Item 1.01 Entry into a Material Definitive Agreement.
Indenture with respect to 3.625% Senior Notes due 2032
On February 2, 2021, Hilton Domestic Operating Company Inc. (the “Issuer”), an indirect subsidiary of Hilton Worldwide Holdings Inc. (the “Company”), issued and sold $1.5 billion aggregate principal amount of 3.625% Senior Notes due 2032 (the “Notes”) under an Indenture, dated as of February 2, 2021 (the “Indenture”), by and among the Issuer, the Company, as a guarantor, the other guarantors party thereto, and Wilmington Trust, National Association, as trustee (in such capacity, the “Trustee”). The Notes were sold only to persons reasonably believed to be qualified institutional buyers in reliance on the exemption from registration provided by Rule 144A under the Securities Act of 1933, as amended (the “Securities Act”), and to non-U.S. persons outside the United States in reliance on Regulation S under the Securities Act.
The Notes were issued at 100% of their par value and bear interest at a rate of 3.625% per annum. Interest on the Notes is payable semi-annually in arrears on February 15 and August 15, beginning August 15, 2021. The Notes mature on February 15, 2032.
The net proceeds of the offering of the Notes, together with available cash, were used to redeem all $1.5 billion in aggregate principal amount of the Issuer’s outstanding 5.125% Senior Notes due 2026 (the “2026 Notes”), and to pay the related redemption premium and all fees and expenses related thereto.
Ranking; Guarantees
The Notes are the Issuer’s senior unsecured obligations, ranking equally in right of payment with all of the Issuer’s existing and future senior indebtedness and senior in right of payment to all of the Issuer’s existing and future subordinated indebtedness.
The Notes are guaranteed, on a senior unsecured basis, by (i) Hilton Worldwide Parent LLC (“HWP”), the Issuer’s direct parent company, (ii) the Company, the immediate parent company of HWP, and (iii) each of the Issuer’s existing and future wholly owned subsidiaries to the extent such entities guarantee indebtedness under the Issuer’s senior secured credit facilities or certain other indebtedness of the Issuer or any subsidiary guarantor.
Optional Redemption
The Issuer may, at its option, redeem the Notes, in whole or in part, at any time prior to August 15, 2026, at a price equal to 100% of the principal amount of the Notes to be redeemed, plus accrued and unpaid interest to, but excluding, the redemption date, plus the applicable “make-whole premium.” In addition, beginning on August 15, 2026, the Issuer may redeem all or a part of the Notes at a redemption price equal to 101.813% of the principal amount redeemed, plus accrued and unpaid interest to, but excluding, the redemption date. The redemption price decreases to 101.208%, 100.604% and 100.000% of the principal amount redeemed on August 15, 2027, August 15, 2028 and August 15, 2029, respectively. In addition, at any time on or prior to February 15, 2024, the Issuer may, at its option, redeem up to 40.0% of the aggregate principal amount of the Notes issued under the Indenture with the proceeds of certain equity offerings at a redemption price of 103.625% of the principal amount thereof, plus accrued and unpaid interest.

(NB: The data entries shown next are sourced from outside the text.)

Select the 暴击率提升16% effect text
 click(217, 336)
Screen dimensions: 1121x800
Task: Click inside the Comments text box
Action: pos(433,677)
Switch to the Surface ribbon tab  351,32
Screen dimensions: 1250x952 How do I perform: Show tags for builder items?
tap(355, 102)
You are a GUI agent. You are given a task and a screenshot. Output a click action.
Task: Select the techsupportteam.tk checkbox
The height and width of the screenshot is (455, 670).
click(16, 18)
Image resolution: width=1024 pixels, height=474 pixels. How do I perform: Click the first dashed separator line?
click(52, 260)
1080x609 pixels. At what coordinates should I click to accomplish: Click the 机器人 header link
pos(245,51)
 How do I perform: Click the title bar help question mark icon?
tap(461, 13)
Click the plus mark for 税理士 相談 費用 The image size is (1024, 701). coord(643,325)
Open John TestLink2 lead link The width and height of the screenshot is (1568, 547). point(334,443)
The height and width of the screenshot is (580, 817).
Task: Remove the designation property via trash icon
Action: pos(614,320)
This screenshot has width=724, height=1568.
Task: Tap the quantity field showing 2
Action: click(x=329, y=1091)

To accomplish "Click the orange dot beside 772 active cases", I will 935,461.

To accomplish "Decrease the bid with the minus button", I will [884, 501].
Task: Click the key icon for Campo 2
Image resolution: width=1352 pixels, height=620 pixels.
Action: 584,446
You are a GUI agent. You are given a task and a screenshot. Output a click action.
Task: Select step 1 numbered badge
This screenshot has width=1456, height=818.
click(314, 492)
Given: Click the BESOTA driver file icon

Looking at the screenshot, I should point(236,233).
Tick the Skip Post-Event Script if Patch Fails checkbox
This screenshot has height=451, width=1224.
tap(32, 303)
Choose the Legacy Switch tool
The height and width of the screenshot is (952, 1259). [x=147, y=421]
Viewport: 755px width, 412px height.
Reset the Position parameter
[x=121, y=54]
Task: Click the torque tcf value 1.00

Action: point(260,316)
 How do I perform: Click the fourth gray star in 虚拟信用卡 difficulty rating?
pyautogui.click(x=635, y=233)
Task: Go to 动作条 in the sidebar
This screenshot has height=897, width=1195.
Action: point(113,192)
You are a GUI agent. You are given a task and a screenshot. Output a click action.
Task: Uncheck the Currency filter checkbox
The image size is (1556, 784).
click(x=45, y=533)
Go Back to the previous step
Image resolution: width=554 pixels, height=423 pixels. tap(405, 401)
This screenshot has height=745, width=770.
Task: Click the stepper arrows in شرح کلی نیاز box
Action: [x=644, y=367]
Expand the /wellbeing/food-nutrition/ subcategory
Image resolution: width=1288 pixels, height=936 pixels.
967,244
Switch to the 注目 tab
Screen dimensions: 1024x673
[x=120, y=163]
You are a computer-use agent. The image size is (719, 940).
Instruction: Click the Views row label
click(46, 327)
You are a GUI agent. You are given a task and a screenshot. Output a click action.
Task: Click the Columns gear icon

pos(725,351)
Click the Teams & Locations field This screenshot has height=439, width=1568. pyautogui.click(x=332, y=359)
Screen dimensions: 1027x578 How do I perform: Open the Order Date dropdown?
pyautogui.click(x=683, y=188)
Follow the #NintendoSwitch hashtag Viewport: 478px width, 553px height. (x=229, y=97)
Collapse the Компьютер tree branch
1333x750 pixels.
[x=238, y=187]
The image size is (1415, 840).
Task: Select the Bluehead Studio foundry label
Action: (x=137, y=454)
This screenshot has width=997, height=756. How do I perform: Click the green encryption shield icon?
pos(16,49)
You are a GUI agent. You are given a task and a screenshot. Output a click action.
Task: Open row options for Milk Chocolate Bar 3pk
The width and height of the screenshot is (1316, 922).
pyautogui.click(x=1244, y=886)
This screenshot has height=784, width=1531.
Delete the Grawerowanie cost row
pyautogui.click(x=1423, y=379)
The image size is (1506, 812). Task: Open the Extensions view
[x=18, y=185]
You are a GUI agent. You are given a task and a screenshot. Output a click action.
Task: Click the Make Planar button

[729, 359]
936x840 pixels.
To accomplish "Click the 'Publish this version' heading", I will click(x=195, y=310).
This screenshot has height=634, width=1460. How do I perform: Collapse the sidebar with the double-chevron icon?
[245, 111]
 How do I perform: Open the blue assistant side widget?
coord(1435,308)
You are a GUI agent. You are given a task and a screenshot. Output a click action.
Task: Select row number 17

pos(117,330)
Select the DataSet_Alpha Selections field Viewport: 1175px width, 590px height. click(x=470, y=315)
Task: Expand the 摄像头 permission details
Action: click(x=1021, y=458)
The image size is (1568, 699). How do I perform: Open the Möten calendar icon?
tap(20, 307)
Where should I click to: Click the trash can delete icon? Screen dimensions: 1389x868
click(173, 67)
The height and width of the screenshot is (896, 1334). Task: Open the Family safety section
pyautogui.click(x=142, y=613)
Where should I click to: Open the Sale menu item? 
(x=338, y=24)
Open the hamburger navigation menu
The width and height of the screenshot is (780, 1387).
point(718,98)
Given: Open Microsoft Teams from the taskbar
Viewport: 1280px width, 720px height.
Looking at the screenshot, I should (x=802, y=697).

Repurchase at the Option of Holders
Upon the occurrence of a change of control triggering event or upon the sale of certain assets in which the Issuer and its restricted subsidiaries do not apply the proceeds as required, the holders of the Notes will have the right to require the Issuer to make an offer to repurchase each holder’s Notes at a price equal to 101% (in the case of a change of control triggering event) or 100% (in the case of an asset sale) of their principal amount, plus accrued and unpaid interest.
Covenants; Events of Default
The Indenture contains covenants that, among other things, limit the ability of the Issuer and its restricted subsidiaries to incur additional indebtedness or issue certain preferred shares, pay dividends, redeem stock or make other distributions, make certain investments, sell or transfer certain assets, create liens, consolidate, merge, sell or otherwise dispose of all or substantially all of the Issuer’s assets, enter into certain transactions with affiliates, and designate subsidiaries as unrestricted subsidiaries. These covenants are subject to a number of important exceptions and qualifications. Neither HWP nor the Company is subject to the restrictive covenants of the Indenture. The Notes also contain customary events of default, the occurrence of which could result in the principal of and accrued interest on the Notes to become or be declared due and payable.
The foregoing description of the Indenture and the Notes does not purport to be complete and is qualified in its entirety by reference to the full text of each of such documents, which are filed as Exhibits 4.1 and 4.2 to this Current Report on Form 8-K and are incorporated herein by reference.